Chairman, Independent National Electoral Commission, INEC, Prof. Mahmood Yakubu, has urged the media to balance their reports.
He made the call while addressing participants at the 12th3 All Nigerian Editors’ Conference ANEC, in Port-Harcourt, Rivers State.
According to a statement issued by the commission, “INEC welcomes and appreciates constructive criticism which will help us grow since no election management body is perfect. It is however sad to note that some of the reports do not reflect the true state of affairs. It is against this background that the commission is encouraging journalists to always cross check their facts from several channels available to them at INEC before going to press. After all, accuracy is one of the hallmarks of journalism.”

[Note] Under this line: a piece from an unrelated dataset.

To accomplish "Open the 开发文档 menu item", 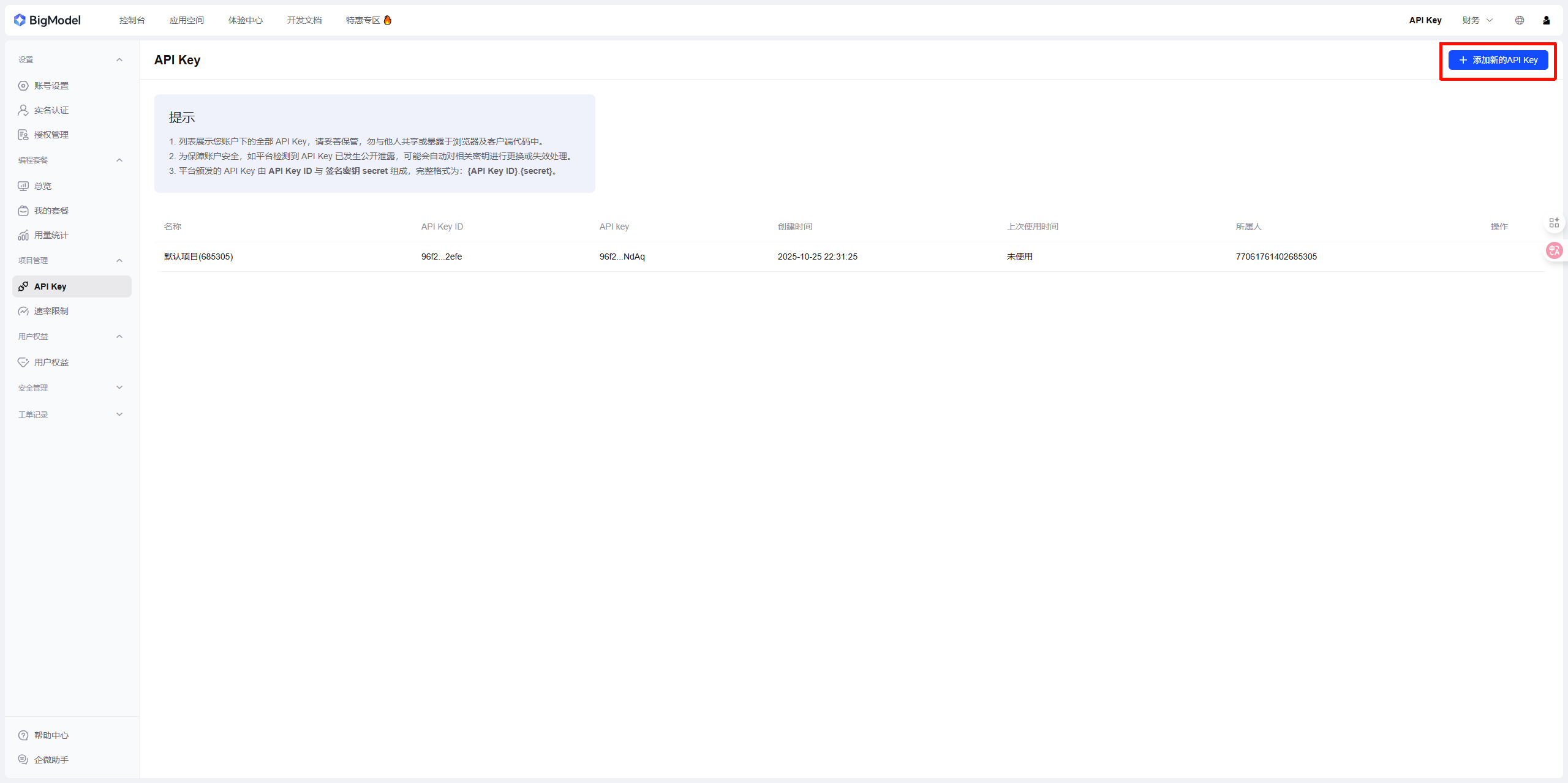I will [303, 20].
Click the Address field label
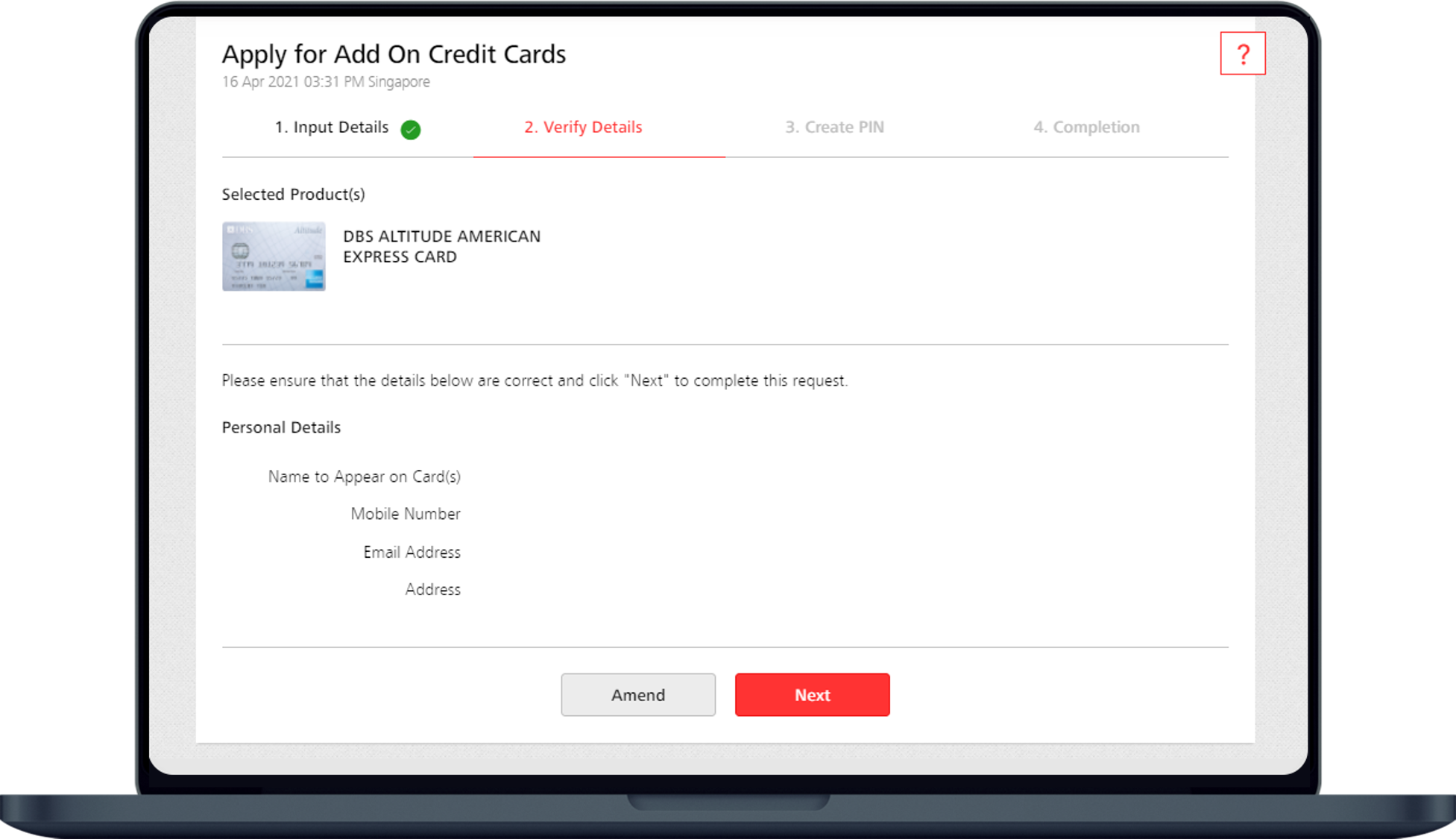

The chairman, who was represented by his Chief Press Secretary, Rotimi Oyekanmi, noted that the commission is aware of the unprecedented attention and scrutiny it had gotten from the press, following the conduct of recent elections through several articles that had been published or aired on what INEC did or did not do.
Yakubu reiterated the challenges that have hampered the smooth conduct of elections in recent times, which it had constantly spoken against and tried to mitigate. According to him, “the most daunting problem encountered by the commission in conducting elections is violence, which manifests in many ways: physical attack (sometimes leading to unfortunate death) on INEC staff (ad-hoc and regular), intimidation, completion of result sheets under duress and sundry electoral malpractices. At times, violence takes the form of attack on our offices, facilities and public institutions used as polling centres.”
He re-affirmed INEC’s willingness and readiness to conduct elections in any part of the country, but stressed that “the environment has to be conducive for us to perform our duty. Under no circumstance will INEC conduct an election where our permanent and ad-hoc staff, voters, local and international observers, local and international journalists face the imminent danger of being killed or maimed. No election is worth the life of a human being and we take the safety of our staff and all stakeholders very seriously. The commission will never conduct or conclude any election that has not met the minimum threshold of credibility under our laws.
“We have thus always ended up with inconclusive elections in all the areas where violence took place. In instances where the commission could not vouch for the credibility of the process or its outcome, elections were either cancelled in the entire constituency, relying on Section 26 of the Electoral Act 2010 (as amended), or in selected polling units, relying on Section 53 of the Electoral Act (as amended)”.